Centrally controlled air conditioners and thermostats that are used in large residential areas can be used as a fast and considerable curtailment reserve. Advantages of this technology are under study.

Operating reserve is a crucial concept for ensuring that the day-ahead planning of generators' schedule can withstand the uncertainty due to unforeseen variations in the load profile or equipment (generators, transformers, transmission links) faults.

In 2006, the California Independent System Operator had an operating reserve at 6% of the metered load. Included in that is a spinning reserve at 3% of the metered load.

==Other types of reserve==
In addition, there are two other kinds of reserve power that are often discussed in combination with the operating reserve: the frequency-response reserve and the replacement reserve.

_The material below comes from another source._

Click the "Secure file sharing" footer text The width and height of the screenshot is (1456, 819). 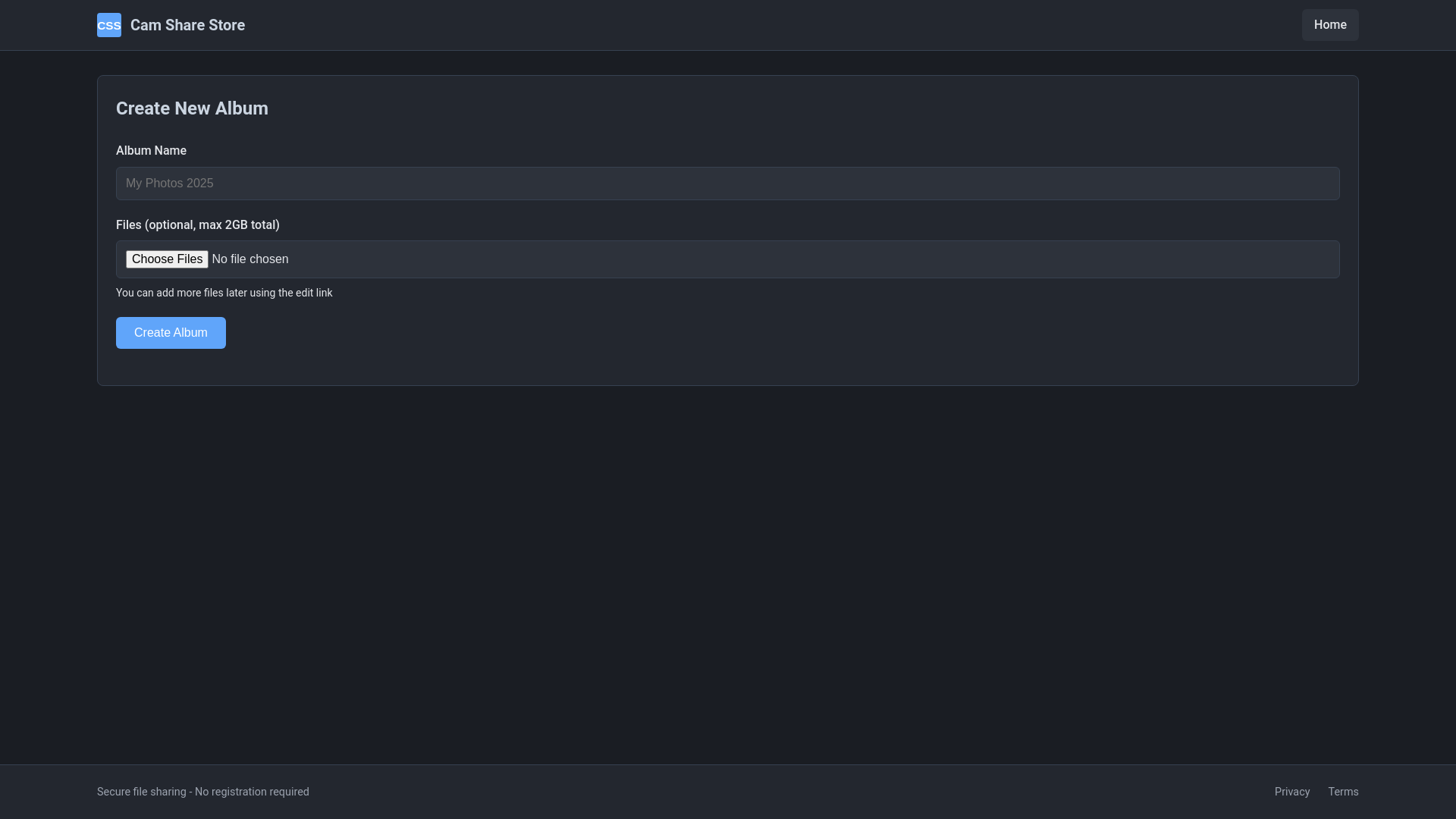pos(142,792)
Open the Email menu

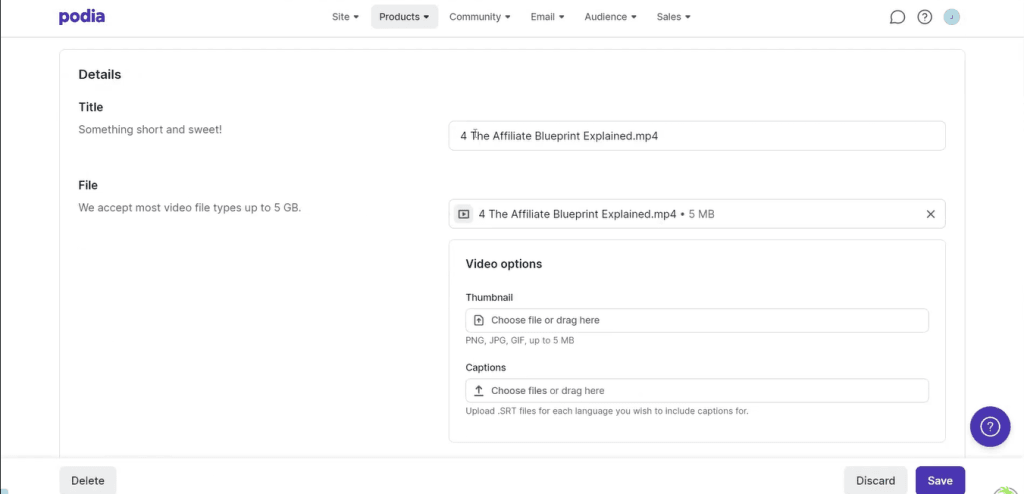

- The frequency-response reserve (also known as regulating reserve) is provided as an automatic reaction to a loss in supply. It occurs because immediately following a loss of supply, the generators slow down due to the increased load. To combat this slowing, many generators have a governor. By helping the generators to speed up, these governors provide a small boost to both the output frequency and the power of each generator. However, because the frequency-response reserve is often small and not at the discretion of the system operator it is not considered part of the operating reserve.
- The replacement reserve (also known as contingency reserve) is reserve power provided by generators that require a longer start-up time (typically thirty to sixty minutes). It is used to relieve the generators providing the spinning or non-spinning reserve and thus restore the operating reserve (confusingly the replacement reserve is sometimes known as the 30 or 60-minute operating reserve).